*** Opening of DATA UNDER STUDY ***

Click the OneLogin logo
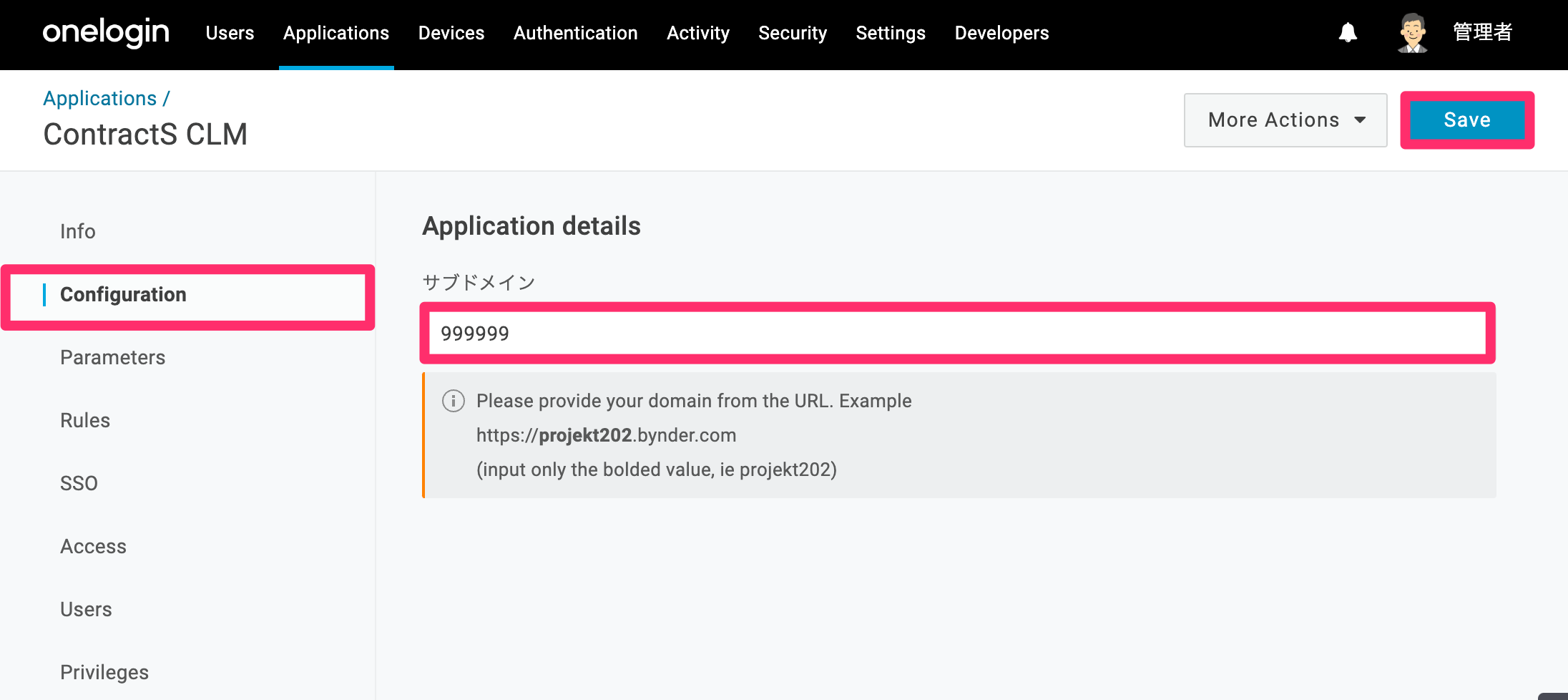coord(106,32)
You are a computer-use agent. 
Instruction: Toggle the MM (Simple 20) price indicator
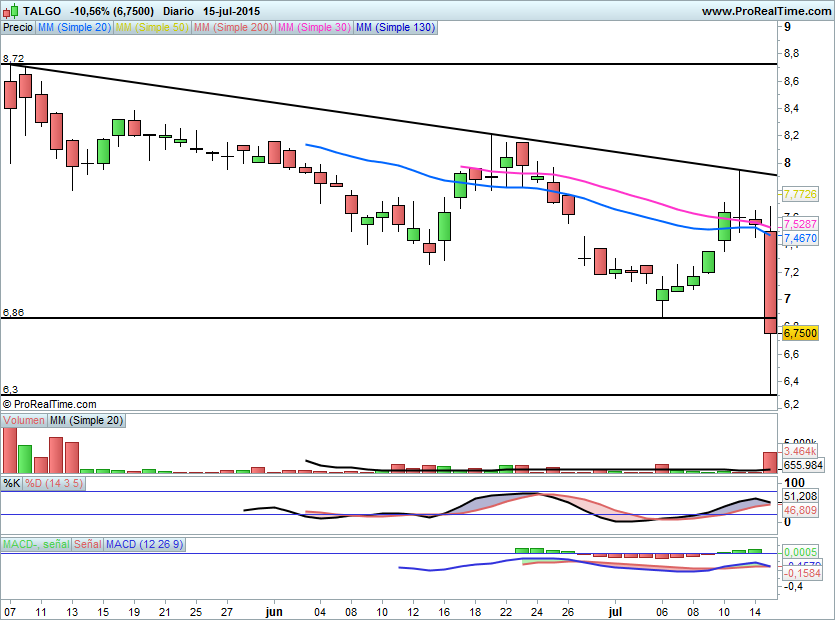coord(74,28)
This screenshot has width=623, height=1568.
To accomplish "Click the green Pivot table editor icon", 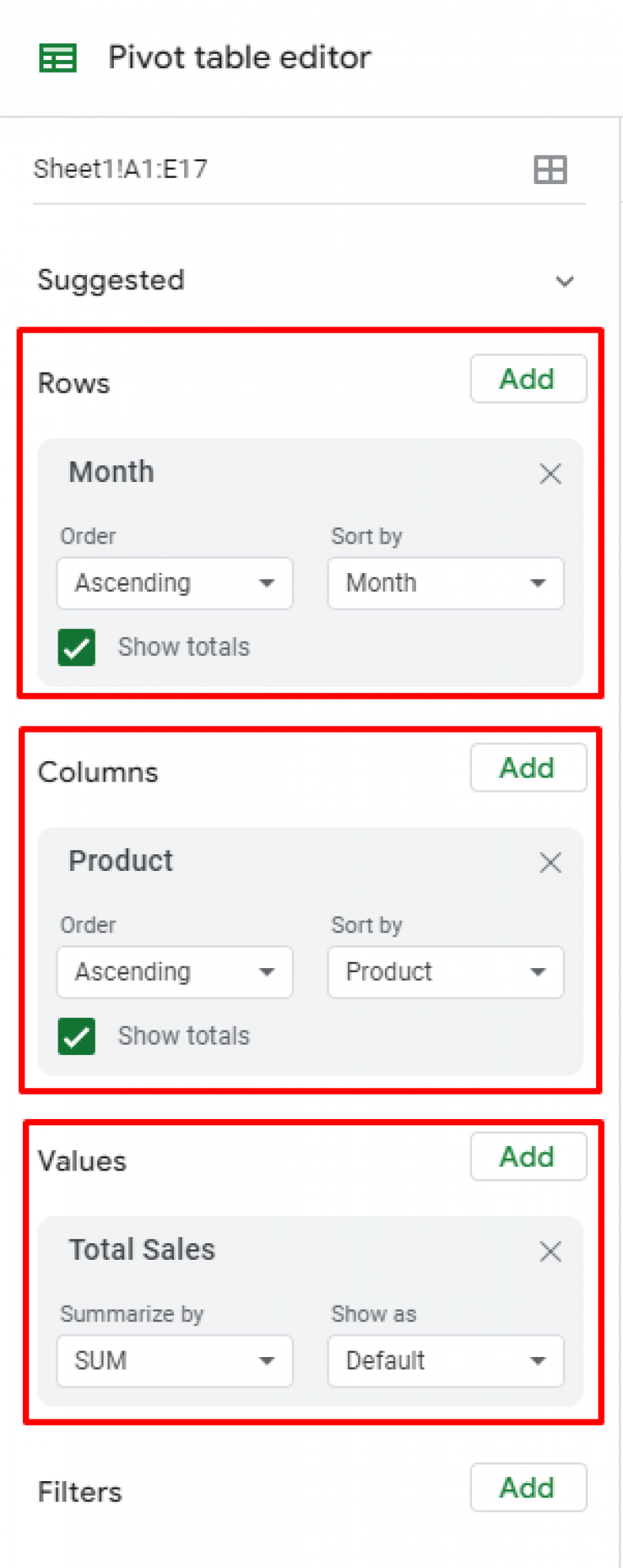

*** Close of DATA UNDER STUDY ***

Please reproduce the records above exactly, leaving out every picture.

Click the OneLogin logo
coord(106,32)
You are a computer-use agent. 
Instruction: Toggle the MM (Simple 20) price indicator
coord(74,28)
This screenshot has width=623, height=1568.
To accomplish "Click the green Pivot table editor icon", 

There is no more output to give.